Lowering the minimum wage first will lead to lowering of higher wages? Any studies confirming this?

& if it actually worked would not lowering the top level wages first lead to lowering of all the wages in between?

I’m guessing the lowered wage will lead to improved margins which will lead to improved likelihood of rent being paid for the business which leads to a stabilisation of property prices. & high property prices is what it is all about isn’t it?

This budget probably killed off any chance of a bilateral loan from Sweden. The opposition in Sweden is all for solidarity & will show it the Irish way: No support for the slackers.

@Eoin
Shame they didn’t do the same with the commission on taxation. I could have sworn they said that it was anomalous that the self-employed paid PRSI and Health levy on pension contributions and deposit income and that that should be removed… not sure they said put it back onto the PAYE worker…

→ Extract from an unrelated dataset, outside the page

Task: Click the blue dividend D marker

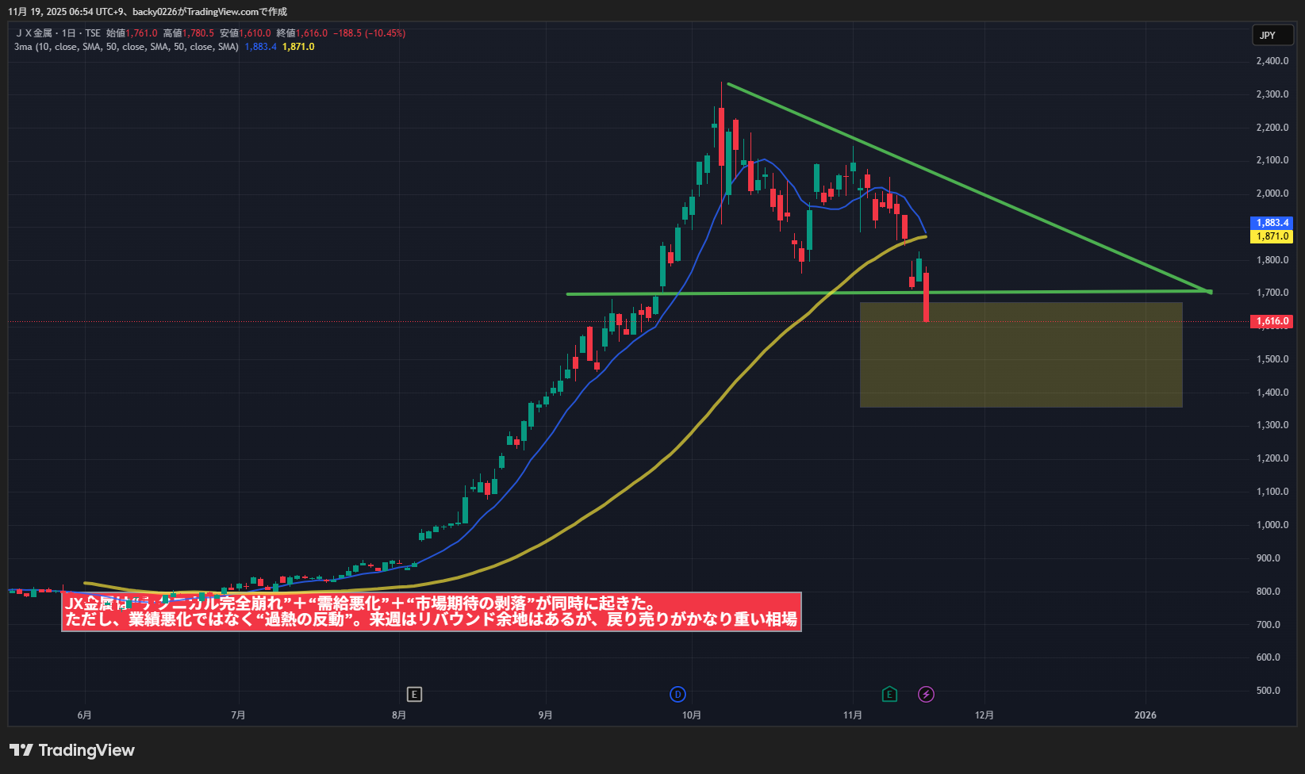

Still, you can’t fault them for spotting an anomaly to iron out in their favour…

6.9 Carbon Tax

“It is proposed that over the period of this Plan the price of carbon will be doubled to €30 per tonne thereby contributing €330 million to the overall correction. This will entail a €10 per tonne increase in 2012 and a further €5 per tonne in 2014..”

The idiocracy continues.

Oh look it’s a drowing Polar bear.

Quick raise a tax.

Yeah I know. Off topic.

:mrgreen:

tull mcadoo

“You have consistently decried the lack of brain power in the DOF yet mirabile dictu these dunces have produced a coherent plan. Is it a coherent plan..hell no”

But it’s more choherenter that their usual guff.

They had help though. IMF?

@Brian,
I don’t see pay at higher levels dropping because the minimum wage drops either. We need different policy instruments for that. Dropping the minimum wage is just part of the package that is needed, and while it should have a significant impact in isolation it’s not sufficient by itself.

@Greg,

There’s a melting iceberg for your polar bear over on Richard Tol’s thread on environment and energy.

re: Minimum wage
Let the race to the bottom begin!

What kind of jobs are we trying to attract/stimulate with this manoeuvre?

Any ideas? Danish minimum wage is about €12 according to a mate. Is Denmark suffering from a lot of long grass?

Paul Hunt

“There’s a melting iceberg for your polar bear over on Richard Tol’s thread on environment and energy.”

I might pay a visit.

But Richard doesn’t like me.

I use harsh words like EcoFascist.

And make statements like,

“Catastrophic Anthropogenic Global Warming is a scam”

😆

It seem to me a reasonably tough and balanced plan which restructures Irish finances in the correct ways and could do a lot of good. So in my view the IMF and EU technocracy (Olli Rehn) are correct in supporting the plan and the majority view expressed in this blog thread is wrong.

@BeeCeeTee

Pay adjustments must start at the top and work downwards rather than be confined (as to date) to the very lowest level. Indeed, if pay levels are compressed from the top down, there might be no need to cut the minimum wage by much in order to restore national competitiveness.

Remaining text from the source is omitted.